- Exercice bref 1: D'après le texte à lire, dans quel quartier de La Havane se trouve la villa d'Antonio Rodiles ?
- Exercice bref 2: Selon le texte à lire, pourquoi la piscine de la villa d'Antonio Rodiles n'a-t-elle pas été remplie depuis longtemps ? Répondez en une à trois phrases.
- Exercice bref 3: Extrayez du texte à lire le passage compris entre « Une piscine vide. Antonio » et « donc une piscine vide. », ces deux limites incluses.

- Texte à lire:
——————

Le président français sera à La Havane le 11 mai. A Cuba, sur le terrain, de nombreux dissidents attendent un signe de sa part. Menacés, arrêtés ou emprisonnés, ils se battent pour les droits de l'homme. Rencontre à La Havane avec ces opposants que ne verra pas Hollande.

La caméra qui surveille la maison de Gorki, à La Havane | Emmanuel Neisa
La caméra qui surveille la maison de Gorki, à La Havane | Emmanuel Neisa

Temps de lecture: 9 minutes

La Havane (Cuba)

Une piscine vide. Antonio Rodiles me fait visiter sa maison. C'est une vaste villa en bord de mer dans le quartier chic de Miramar à La Havane. Je vois un salon de réception; un bar pour recevoir des amis; un grand jardin. Mais aussi un studio d'enregistrement, comme dans une vraie chaîne de télévision, avec deux petites caméras et de gros néons entourés de papier d'aluminium en guise de projecteurs. Un chien est là également, baptisé Thelonious, en hommage au jazzman. Et donc une piscine vide.

Il y a bien longtemps que la piscine n'a pas été remplie. Car cette belle villa a d'autres fonctions que le repos balnéaire ou le divertissement. C'est une «safe house», «une maison de résistance», me dit Rodiles. Qui ajoute:

«Même Thelonious est un chien dissident.»

La veille de notre rencontre, ce lundi 4 mai, Antonio Rodiles était en prison. Il a été arrêté comme une petite centaine de personnes pour avoir défilé avec les Damas de Blanco, une célèbre organisation de défense des droits de l'homme à Cuba. Il a été battu puis embarqué par la police politique castriste (la célèbre Seguridad del Estado). A travers son tee-shirt, il me montre les côtes où il a été frappé et qui lui font «encore bien mal», me dit-il. On l'a finalement libéré.

S'il existe plusieurs dizaines de prisonniers politiques à Cuba, condamnés pour de longues peines, Rodiles est plutôt un prisonnier intermittent. On l'arrête; on le libère; on l'espionne constamment. Il faut dire qu'il joue au chat et à la souris avec le régime.

«Hollande doit voir la société civile»

Rodiles me montre la caméra ultra-moderne qui, depuis un poteau électrique vétuste dans la rue, surveille sa maison. Ses faits et gestes sont filmés; son téléphone est écouté; parfois une voiture de police est garée devant chez lui. Comme beaucoup de dissidents cubains restés sur l'île, il est sous surveillance étroite mais, pour l'heure, il est encore libre de ses mouvements. Alors il en profite.

Régulièrement, sa villa de La Havane devient un lieu de rassemblement pour des groupes de dissidents. Plus d'une centaine certains soirs. Tout le monde se retrouve dans le grand salon de réception ou autour de la piscine vide. On fait des lectures politiques; des débats; on projette des films indépendants anti-castristes; on lit de la poésie. On parle aussi de la répression, des personnes arrêtées. C'est un forum informel de défense des droits de l'homme et de la liberté d'expression. Ce genre d'activités est, bien sûr, réprimé; mais, à domicile, dans un cadre strictement privé, la tolérance est un peu plus grande. Du moins l'espère-t-il.

——————

- Extrait d'un jeu de données:
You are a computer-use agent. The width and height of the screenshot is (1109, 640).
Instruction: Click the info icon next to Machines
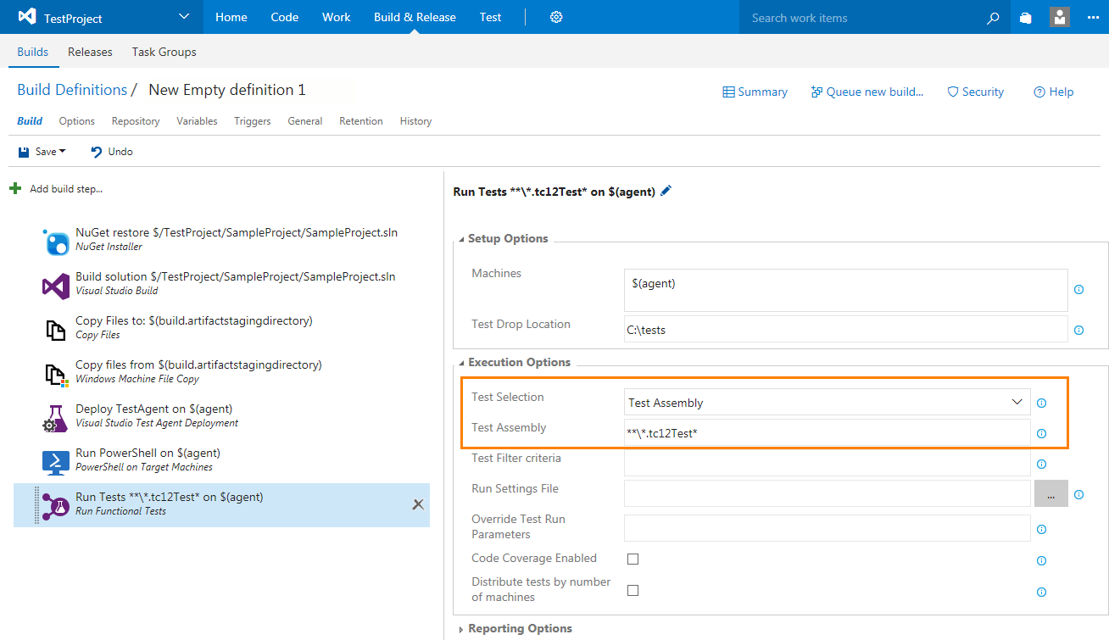click(1078, 290)
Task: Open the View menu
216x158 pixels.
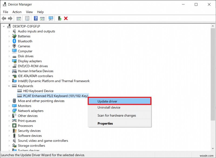Action: 29,12
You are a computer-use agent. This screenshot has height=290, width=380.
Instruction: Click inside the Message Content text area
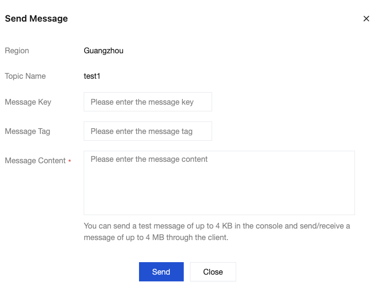pyautogui.click(x=219, y=187)
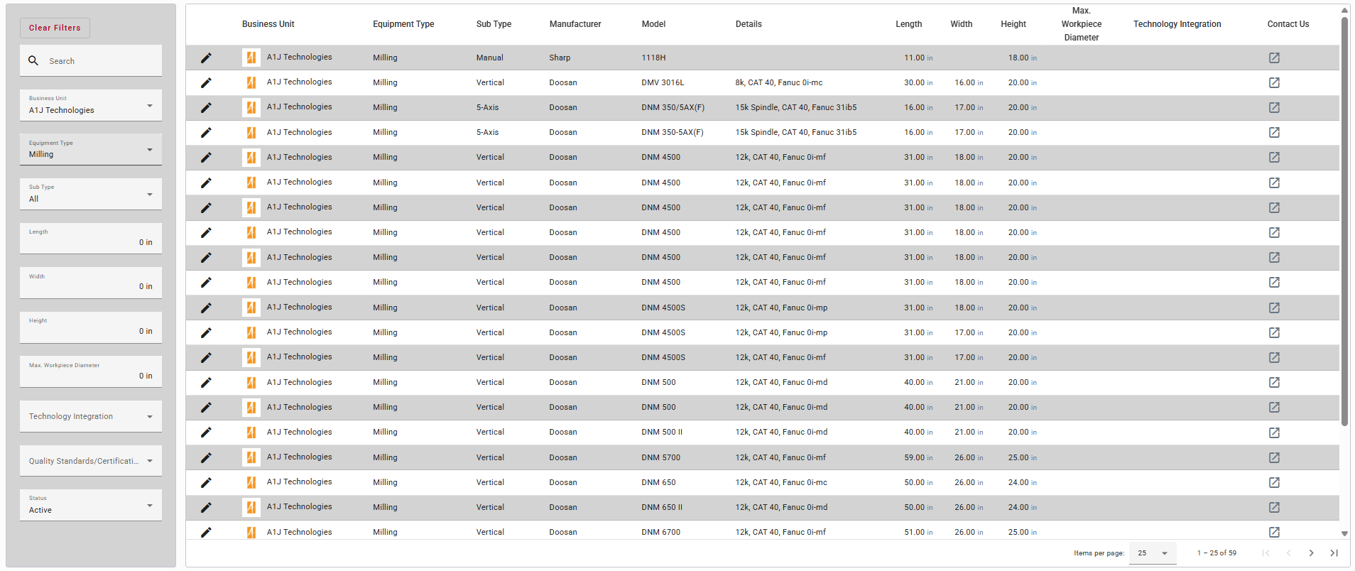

——————

- Réponse exacte 1: Dans le quartier chic de Miramar.

- Réponse exacte 2: La villa a d'autres fonctions que le repos balnéaire ou le divertissement. Rodiles la décrit comme une « safe house », une « maison de résistance ».

- Réponse exacte 3:
Une piscine vide. Antonio Rodiles me fait visiter sa maison. C'est une vaste villa en bord de mer dans le quartier chic de Miramar à La Havane. Je vois un salon de réception; un bar pour recevoir des amis; un grand jardin. Mais aussi un studio d'enregistrement, comme dans une vraie chaîne de télévision, avec deux petites caméras et de gros néons entourés de papier d'aluminium en guise de projecteurs. Un chien est là également, baptisé Thelonious, en hommage au jazzman. Et donc une piscine vide.